How to complete this task
After locating the line with "Given: Reject the" in the entries below, output it and each following line up to and including the line with "Instruction: Click the Buscar search field", exactly and without pictures.

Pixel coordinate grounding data
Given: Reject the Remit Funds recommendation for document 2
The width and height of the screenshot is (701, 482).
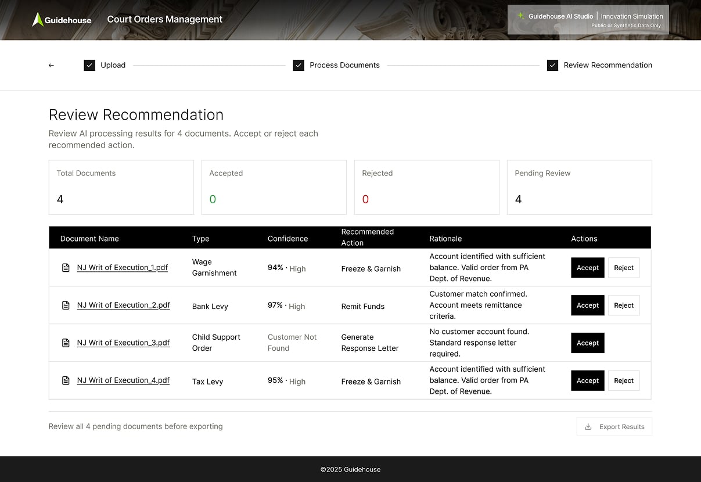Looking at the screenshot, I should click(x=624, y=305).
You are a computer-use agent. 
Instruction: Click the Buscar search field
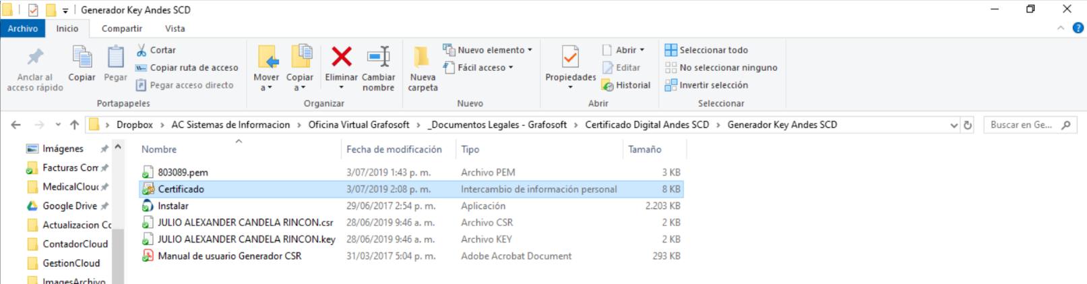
---
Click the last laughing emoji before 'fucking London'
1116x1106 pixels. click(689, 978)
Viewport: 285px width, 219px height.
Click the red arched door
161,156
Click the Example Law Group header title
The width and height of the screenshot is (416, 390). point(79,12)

Solution to the exercise
Given: Reject the Remit Funds recommendation for document 2
The width and height of the screenshot is (701, 482).
Looking at the screenshot, I should click(x=624, y=305).
You are a computer-use agent. 
Instruction: Click the Buscar search field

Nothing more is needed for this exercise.